Chinese businesspeople have found it hard to expand in the West, since many countries have enacted strict rules regarding Chinese investment. Manufacturers have had to move parts of their supply chains outside the country if they want to retain Western clients working to reduce their exposure to China. Many Chinese workers have lost their jobs as a result.
Chinese tech companies are facing significant scrutiny. Citing national security concerns, the US government is pushing ByteDance, the Chinese internet company, to sell TikTok, its popular short-video app, or face a ban in the country. The US has already banned its use on government devices, as have Canada, Britain and EU nations. TikTok’s chief executive, Shou Zi Chew, is scheduled to testify in Congress today.

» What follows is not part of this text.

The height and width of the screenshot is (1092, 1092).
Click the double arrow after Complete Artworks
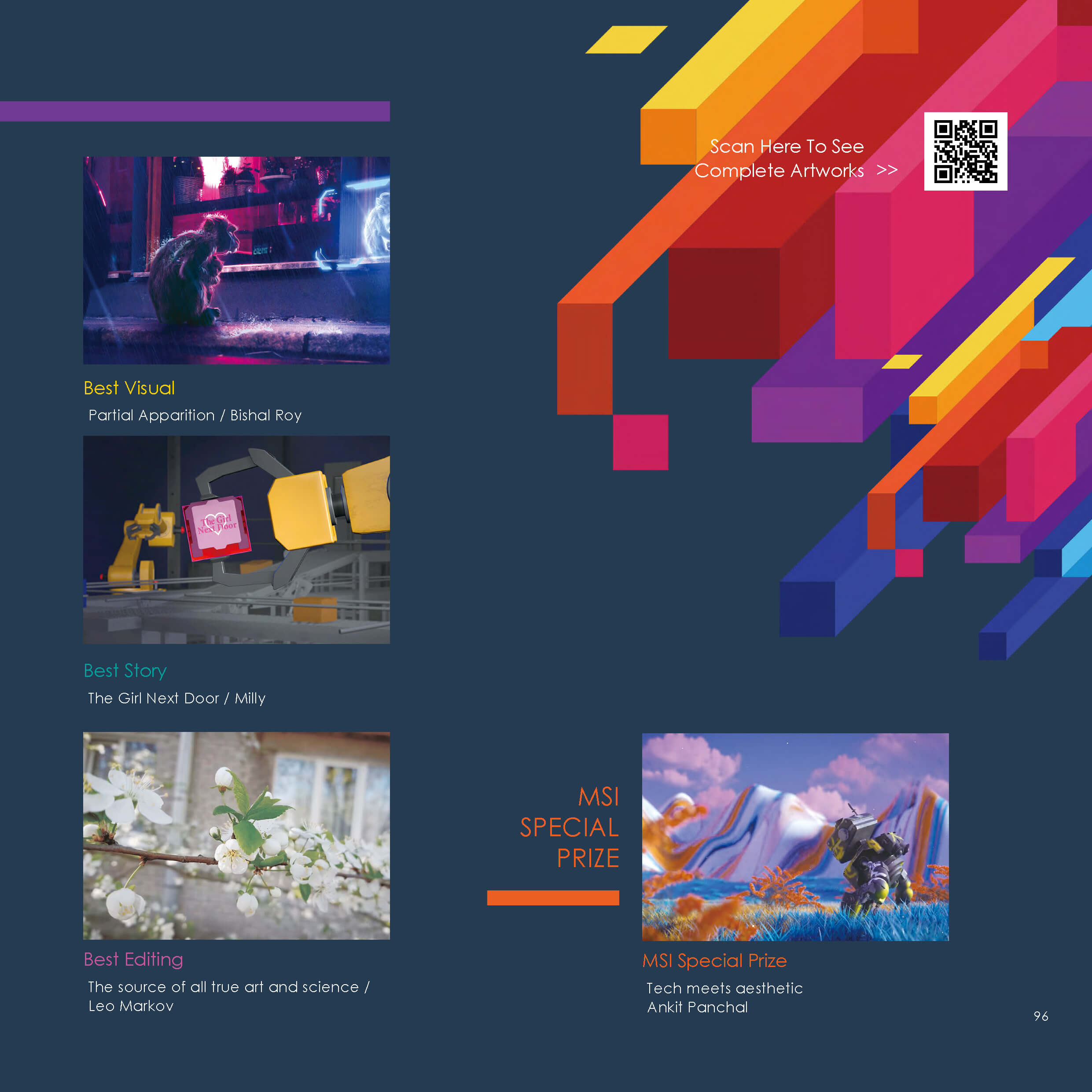886,170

Feng Yujun, a professor and a top Russia expert at Fudan University in Shanghai, argued in a speech in December that China has paid too much, economically and politically, for its ties with Russia, according to a transcript of his speech.
“We not only need to maintain a long-term friendly cooperative relationship with Russia but also need to maintain a constructive partnership with the United States, because our relationship with the US will determine China’s overall international environment in the future,” he said.
The Biden administration has been trying to persuade others to coordinate on its China policies, especially in blocking access to advanced technologies.Credit:AP
Xi has rapidly been changing the direction Deng laid out. He did not follow the former leader’s guidance that China bide its time and hide its capabilities while developing itself. Instead, Xi bragged about China’s tech power when nearly all of it was built atop Western technologies.
He also has turned China’s cooperative diplomats into confrontational warriors on the international stage. Under him, the Chinese government has repeatedly tried to used its economic weight to coerce any company or any government that dared to criticise it.
Deng was once asked why China attached such importance to its relationship with the United States. He replied, “Looking back over the past few decades, every country that has had good relations with the US has become prosperous,” according to a memoir by a top expert on the United States, Li Shenzhi, a well-known liberal intellectual.
Under Xi, Chinese relations with the United States have turned antagonistic. By contrast, he calls Putin a “dear friend” and seeks to strengthen economic ties with Russia, whose output is close to that of Guangdong Province in southern China and with whom China had a bitter, humiliating history during both the Imperial and Communist periods.
Hu, the scholar, said in the interview that it was not true that the US had always tried to contain China. The US let China into the World Trade Organisation. It increased trade with China. It provided technologies and management expertise when China had nothing. Why did the US-China relations turn sour? he asked. Who should be responsible?
“I won’t discuss this because it’s a sensitive issue,” he said. “I don’t think the responsibility lies with the US”.
He says that China has no reason to complain that the United States doesn’t help it anymore. “Why should I help you if we are no longer friends?” he asked. “Isn’t it foolish to help make your competitor stronger?”
In the end, foreign policy decisions should be made based on whether they help China achieve modernisation and improve people’s lives, said Hu — not whether a leader likes a certain foreign country or not.
For the first anniversary of the war in Ukraine, Hu wrote a follow-up article. He asked whether Putin would still have gone ahead with his “special military operation” if he had known how it would turn out.
“History does not entertain ‘what ifs,’ and what is lost can never be regained,” he wrote. “We can only learn from the lessons, try our best to not cling obstinately to our course and to never repeat past mistakes.”
He concluded: “What is the most tragic is to witness a nation that does not remember its past mistakes.”
His article was about Russia, but he might as well have been talking about China.